◆ **EXCERPT TO READ**
* * * *

V. THE PARTITION OF PALESTINE AND THE ESTABLISHMENT OF ISRAEL

 

By 1947, Palestine was a land ravaged by violence.

 

The Palestinian Arabs had reacted with violence to the policies of the Mandate which permitted large-scale immigration and land transfer in Palestine.  Initially the Jewish immigrants often had practised the doctrine of Havlaga, or self-restraint.  By 1947, however, Zionist para-military organizations such as the Haganah and the Irgun became active.  They were later joined by the Stern gang.

 

These groups turned to terrorism in Palestine.  In 1940, according to an official report, the SS Petria, a refugee ship carrying illegal Jewish immigrants was “scuttled at her mooring … as a result of sabotage by Jewish sympathizers ashore, with the loss of 252 lives”.  In 1942, the British Minister of State was killed in Cairo by the Stern gang.  In 1944, states a British official report, “the campaign conducted by terrorist organizations reached a new climax with an explosion which wrecked a wing of the King David Hotel in Jerusalem”.  Eighty-six public servants, Arab, Jewish and British, as well as five members of the public were killed in the explosion.  Palestine was described as “an armed camp”.

* * * *

◆ **SET EXERCISE 1**
From the Palestine excerpt, print the passage between "By 1947, Palestine" and "joined by the Stern gang.", inclusive.
◆ **SET EXERCISE 2**
List each distinct year mentioned in the Palestine excerpt, in the order it first appears.
The material after the Palestine excerpt plays no part in the work here.

* * * *

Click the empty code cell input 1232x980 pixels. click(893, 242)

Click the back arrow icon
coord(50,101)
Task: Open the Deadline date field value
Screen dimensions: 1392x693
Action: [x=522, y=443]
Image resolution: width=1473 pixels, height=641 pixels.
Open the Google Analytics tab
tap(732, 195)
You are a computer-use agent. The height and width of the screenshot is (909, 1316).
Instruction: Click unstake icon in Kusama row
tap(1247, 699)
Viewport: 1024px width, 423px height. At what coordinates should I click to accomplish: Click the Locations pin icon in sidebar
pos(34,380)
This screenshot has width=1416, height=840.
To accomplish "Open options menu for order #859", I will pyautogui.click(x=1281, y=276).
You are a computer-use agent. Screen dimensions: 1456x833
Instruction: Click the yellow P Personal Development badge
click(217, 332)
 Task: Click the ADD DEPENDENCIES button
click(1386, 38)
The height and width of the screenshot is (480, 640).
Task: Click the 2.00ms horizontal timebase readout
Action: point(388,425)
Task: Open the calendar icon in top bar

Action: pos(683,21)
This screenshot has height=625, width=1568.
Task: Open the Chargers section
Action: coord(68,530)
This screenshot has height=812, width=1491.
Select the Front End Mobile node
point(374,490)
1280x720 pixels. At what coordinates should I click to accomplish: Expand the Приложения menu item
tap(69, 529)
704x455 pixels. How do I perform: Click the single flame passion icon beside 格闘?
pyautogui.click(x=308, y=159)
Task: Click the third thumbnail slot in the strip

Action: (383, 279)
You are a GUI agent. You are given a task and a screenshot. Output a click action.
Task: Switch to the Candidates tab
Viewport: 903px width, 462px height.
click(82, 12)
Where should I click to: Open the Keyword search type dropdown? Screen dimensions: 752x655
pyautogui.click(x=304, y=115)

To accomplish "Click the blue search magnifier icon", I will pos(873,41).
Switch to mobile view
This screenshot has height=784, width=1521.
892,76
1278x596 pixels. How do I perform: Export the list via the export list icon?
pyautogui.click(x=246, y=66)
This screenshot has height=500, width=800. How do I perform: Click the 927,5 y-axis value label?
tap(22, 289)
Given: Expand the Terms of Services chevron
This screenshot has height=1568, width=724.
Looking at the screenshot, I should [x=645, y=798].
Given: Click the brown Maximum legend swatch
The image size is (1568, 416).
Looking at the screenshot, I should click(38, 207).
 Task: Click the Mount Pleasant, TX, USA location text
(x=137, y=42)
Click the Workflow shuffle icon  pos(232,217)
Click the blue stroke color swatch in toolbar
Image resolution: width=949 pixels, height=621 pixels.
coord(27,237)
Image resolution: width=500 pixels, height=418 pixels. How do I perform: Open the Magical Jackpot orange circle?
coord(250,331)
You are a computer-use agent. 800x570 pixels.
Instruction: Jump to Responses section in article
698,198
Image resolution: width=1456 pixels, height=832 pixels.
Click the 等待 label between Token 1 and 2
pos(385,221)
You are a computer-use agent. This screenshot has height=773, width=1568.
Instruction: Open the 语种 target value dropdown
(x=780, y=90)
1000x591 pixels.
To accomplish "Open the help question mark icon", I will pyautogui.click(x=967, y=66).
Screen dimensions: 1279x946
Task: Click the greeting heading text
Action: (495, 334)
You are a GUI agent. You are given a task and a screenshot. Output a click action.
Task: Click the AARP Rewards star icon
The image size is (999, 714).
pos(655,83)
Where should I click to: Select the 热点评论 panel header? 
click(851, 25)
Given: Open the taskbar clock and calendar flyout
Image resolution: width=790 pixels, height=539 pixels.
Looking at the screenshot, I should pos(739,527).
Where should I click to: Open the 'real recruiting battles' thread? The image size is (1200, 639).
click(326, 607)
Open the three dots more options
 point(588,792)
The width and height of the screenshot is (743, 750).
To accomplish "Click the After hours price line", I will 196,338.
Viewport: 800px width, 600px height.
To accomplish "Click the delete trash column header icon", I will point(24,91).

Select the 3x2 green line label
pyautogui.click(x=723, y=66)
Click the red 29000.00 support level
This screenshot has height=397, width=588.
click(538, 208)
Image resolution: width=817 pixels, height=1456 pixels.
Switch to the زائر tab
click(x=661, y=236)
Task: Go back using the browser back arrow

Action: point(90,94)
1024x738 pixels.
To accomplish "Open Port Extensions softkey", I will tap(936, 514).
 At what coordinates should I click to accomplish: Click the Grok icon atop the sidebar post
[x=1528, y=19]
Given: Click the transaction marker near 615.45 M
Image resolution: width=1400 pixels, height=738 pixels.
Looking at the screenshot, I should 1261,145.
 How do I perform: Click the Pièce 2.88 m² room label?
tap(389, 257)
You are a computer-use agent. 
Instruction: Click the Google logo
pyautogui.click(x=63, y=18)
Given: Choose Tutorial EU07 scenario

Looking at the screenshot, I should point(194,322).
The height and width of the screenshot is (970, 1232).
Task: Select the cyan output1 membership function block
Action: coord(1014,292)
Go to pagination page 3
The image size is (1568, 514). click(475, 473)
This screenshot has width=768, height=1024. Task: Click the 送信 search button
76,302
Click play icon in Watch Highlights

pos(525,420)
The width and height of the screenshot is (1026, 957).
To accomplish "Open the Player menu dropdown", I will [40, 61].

* * * *

◆ **CORRECT OUTPUT 1**
By 1947, Palestine was a land ravaged by violence.

 

The Palestinian Arabs had reacted with violence to the policies of the Mandate which permitted large-scale immigration and land transfer in Palestine.  Initially the Jewish immigrants often had practised the doctrine of Havlaga, or self-restraint.  By 1947, however, Zionist para-military organizations such as the Haganah and the Irgun became active.  They were later joined by the Stern gang.

◆ **CORRECT OUTPUT 2**
1947, 1940, 1942, 1944